- Tightening supplies and record demand have sent global crude oil prices up 15% since the start of July – and the International Energy Agency says they can continue to rise.
- Production cuts in Saudi Arabia contributed to a decline in global inventories, which are likely to fall for the fourth consecutive month in August.
- However, the International Energy Agency expects global demand growth to fall by more than half in 2024, which could provide relief from rising prices.
The International Energy Agency said today that declining global oil inventories, lower production by OPEC + members and record high demand may drive crude prices for the rest of the year.
But some relief for consumers hurt by recent hikes in oil and gasoline prices could loom in 2024.

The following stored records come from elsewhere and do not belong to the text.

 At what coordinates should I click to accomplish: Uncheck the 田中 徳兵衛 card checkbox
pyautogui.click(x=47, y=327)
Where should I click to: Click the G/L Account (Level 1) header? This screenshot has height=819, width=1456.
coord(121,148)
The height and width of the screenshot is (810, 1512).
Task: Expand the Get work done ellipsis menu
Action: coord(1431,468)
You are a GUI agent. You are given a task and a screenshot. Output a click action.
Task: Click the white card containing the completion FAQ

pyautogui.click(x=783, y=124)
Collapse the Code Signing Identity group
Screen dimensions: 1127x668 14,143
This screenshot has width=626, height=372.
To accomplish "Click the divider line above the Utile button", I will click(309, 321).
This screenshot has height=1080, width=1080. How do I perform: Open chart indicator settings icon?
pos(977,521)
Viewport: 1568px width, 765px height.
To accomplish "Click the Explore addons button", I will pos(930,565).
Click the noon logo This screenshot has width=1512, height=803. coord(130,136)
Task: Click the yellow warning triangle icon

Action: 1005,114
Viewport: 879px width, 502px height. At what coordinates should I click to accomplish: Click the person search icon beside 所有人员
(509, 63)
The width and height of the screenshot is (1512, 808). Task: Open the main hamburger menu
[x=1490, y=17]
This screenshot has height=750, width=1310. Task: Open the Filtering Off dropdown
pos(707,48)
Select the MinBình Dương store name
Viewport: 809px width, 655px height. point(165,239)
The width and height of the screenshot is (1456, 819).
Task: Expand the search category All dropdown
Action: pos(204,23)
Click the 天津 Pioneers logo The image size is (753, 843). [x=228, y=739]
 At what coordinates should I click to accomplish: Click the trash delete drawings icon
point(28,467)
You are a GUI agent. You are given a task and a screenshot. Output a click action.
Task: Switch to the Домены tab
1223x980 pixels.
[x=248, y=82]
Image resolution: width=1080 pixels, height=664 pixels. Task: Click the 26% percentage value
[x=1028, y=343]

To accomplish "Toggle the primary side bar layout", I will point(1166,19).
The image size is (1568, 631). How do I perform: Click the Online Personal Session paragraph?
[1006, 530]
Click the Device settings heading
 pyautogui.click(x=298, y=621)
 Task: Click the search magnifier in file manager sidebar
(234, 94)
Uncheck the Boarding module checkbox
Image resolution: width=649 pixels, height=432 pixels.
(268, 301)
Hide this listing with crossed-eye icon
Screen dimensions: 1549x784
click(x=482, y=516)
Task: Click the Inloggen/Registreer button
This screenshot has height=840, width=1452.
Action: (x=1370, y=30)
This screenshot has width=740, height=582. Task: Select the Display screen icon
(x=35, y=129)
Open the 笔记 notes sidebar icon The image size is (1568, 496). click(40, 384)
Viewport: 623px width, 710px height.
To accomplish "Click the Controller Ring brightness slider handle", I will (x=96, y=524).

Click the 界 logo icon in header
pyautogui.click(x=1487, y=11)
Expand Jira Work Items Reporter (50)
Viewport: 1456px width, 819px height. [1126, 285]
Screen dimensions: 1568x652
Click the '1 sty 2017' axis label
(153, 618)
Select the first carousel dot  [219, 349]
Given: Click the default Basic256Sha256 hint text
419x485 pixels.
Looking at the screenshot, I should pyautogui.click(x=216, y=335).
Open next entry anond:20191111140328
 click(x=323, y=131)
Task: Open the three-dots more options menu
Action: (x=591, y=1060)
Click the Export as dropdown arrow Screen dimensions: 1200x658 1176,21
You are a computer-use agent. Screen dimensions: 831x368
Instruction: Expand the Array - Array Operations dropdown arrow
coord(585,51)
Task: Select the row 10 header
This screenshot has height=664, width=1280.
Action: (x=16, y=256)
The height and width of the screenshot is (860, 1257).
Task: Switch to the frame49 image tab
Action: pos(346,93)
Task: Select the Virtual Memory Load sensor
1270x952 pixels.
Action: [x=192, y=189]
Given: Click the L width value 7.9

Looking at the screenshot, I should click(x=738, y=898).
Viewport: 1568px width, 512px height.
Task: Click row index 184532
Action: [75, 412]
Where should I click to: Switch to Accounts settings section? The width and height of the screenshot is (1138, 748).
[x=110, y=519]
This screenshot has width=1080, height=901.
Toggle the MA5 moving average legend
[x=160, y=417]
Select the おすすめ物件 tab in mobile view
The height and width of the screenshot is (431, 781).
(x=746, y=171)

The International Energy Agency said global oil demand reached an all-time high of 103 million barrels per day in June and August and could rise further in the coming months. That would bring average daily demand for 2023 to 102.2 million bpd, up 2.2 million from last year, and the highest annual level on record.
Stronger-than-expected use from China has contributed to demand growth this year, which has occurred as concerns about the global economy fade.
“The deepening of OPEC+ production cuts collided with improved macroeconomic sentiment and an all-time high global demand,” the International Energy Agency said in its monthly report, referring to global oil prices that jumped near 2023 highs last month.
However, the International Energy Agency expects demand growth to slow to 1 million barrels per day in 2024, down 150,000 from its previous forecast. The outlook points to a post-pandemic recovery that the IEA said has “largely run its course”, leading to slowing economic conditions, tightening fuel efficiency standards and an increased transition away from fossil fuels.
Brent crude prices have risen since the beginning of July as refiners try to keep up with rising summer demand.
That fuel demand sent U.S. gasoline prices up 8% in the past month to an average of $3.94 a gallon in the week ending Monday, the highest level in 10 months. Refiners have struggled to keep up with demand, especially as high temperatures have forced some to operate at lower levels.
However, the agency estimates that global refineries will produce 83.9 billion barrels per day in August, up 2.4 million barrels from May and 2.6 million barrels more than last summer’s peak.
Supplies are shrinking
Meanwhile, the IEA’s latest forecast comes after global oil supplies fell 910,000 barrels to 100.9 million barrels per day in July, supported by a sharp production cut from Saudi Arabia.
Global inventories fell 17.3 billion in June, with 115.4 million bpd below the five-year average. Preliminary data indicates inventories continued to decline, with August posting its fourth consecutive monthly decline.
Overall, global oil production is likely to rise by 1.5 million barrels per day this year, with US production making up 80% of that amount, according to the International Energy Agency. But the increase still follows global demand growth expected this year by 700,000 barrels.